Part of that was giving up on some things, like trying to look cute. Honestly, no one seems to expect it of me anyway; there is no precedent of it happening. So one thing I saw from that is that really, no one cares how I look, and the other thing I was free to notice is that a lot of other people have social anxiety over this kind of thing too. They have varying levels of how nervous they get, but maybe no one really has time to judge each other because they are too busy worried about their own shortcomings. While that does have an upside, if we can get to where we all love and accept each other and ourselves, that would be even better.

I was amazed by the attendance. I thought of it as more of an unofficial thing, so not really something that people would travel very far for, but they did. In some cases it was combined with travel that would have happened to see family, but still, they came! And there were people that I have not seen for the entire 25 years, some of whom I am friends with on Facebook, but some of whom I did not even know were on Facebook (and some who are kind of on, but hate it). That was great.

It is an interesting experience to see a face or a name that is kind of familiar, and then the blanks fill in, and you remember waiting at the bus stop or being in the cafeteria, and all of the pieces start falling into place.

Being a year younger than the class, there were people I did not know well, or some whom I did remember but I did not expect them to remember me really, so here are some highlights and lowlights of that.

Most embarrassing moment: Jami had indicated he was coming, and so I saw him and gave a big smile and the blank look should have tipped me off, but he wasn't Jami, he was Mark. They're not exactly twins, but it wasn't that light, I don't really know Mark at all, and I have only seen Jami a couple of times. Then later when I did see Jami I assumed it was Mark again, and did not greet him right away.

Next most embarrassing moment: Dyan's husband had me going for a while that he had sat behind me for 12 years of school and I had forgotten him. This was not as bad as it could have been because he was so unfamiliar that I was trying to figure out how I could be drawing such a blank more than feeling guilty. No grudges, anyway.

Also, I feel a little disappointed that I have forgotten how to dance. I think there was a time when I was not horrible.

Pretty good moments: Just catching up.
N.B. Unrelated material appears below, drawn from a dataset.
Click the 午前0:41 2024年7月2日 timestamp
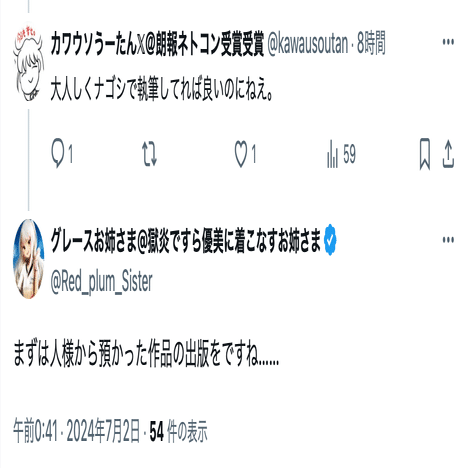The image size is (468, 468). click(x=76, y=431)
For some people it was from only about five years ago, but I spent the first part of the evening catching up with people where we didn't see each other as much in high school as in junior high, so it was kind of more than 25 years.

Really good moments: I would probably not have periods of seclusion if there were not some self-esteem issues, and maybe this was more noticeable because I was the younger class, and there is some age stratification in high school, but it's kind of amazing that people remembered me and cared. It's the easiest thing to feel invisible when you are a teenager (except for those moments when you have done something humiliating, and you feel too visible), but really, we have no idea of our place in this word.

Best moment: I managed sport teams, and three of my basketball players and one of my soccer players were there, and their hugs were good, but seeing them hug each other so hard was something else entirely. It did bring back memories, but even more than that, seeing in the here and now that all of that teamwork and camaraderie still had a pulled them together. It's not that we have all stayed in touch, and there are a lot of miles between, but there is love too. I'm glad I got to see that.

So thanks for organizing Meredith, Greg, Chris, Diana, and Corey. You did a good thing.

I will be incorporating the music from that night into my band reviews for the week. Otherwise, I just need to reflect on possibilities for the class of '90's 25th.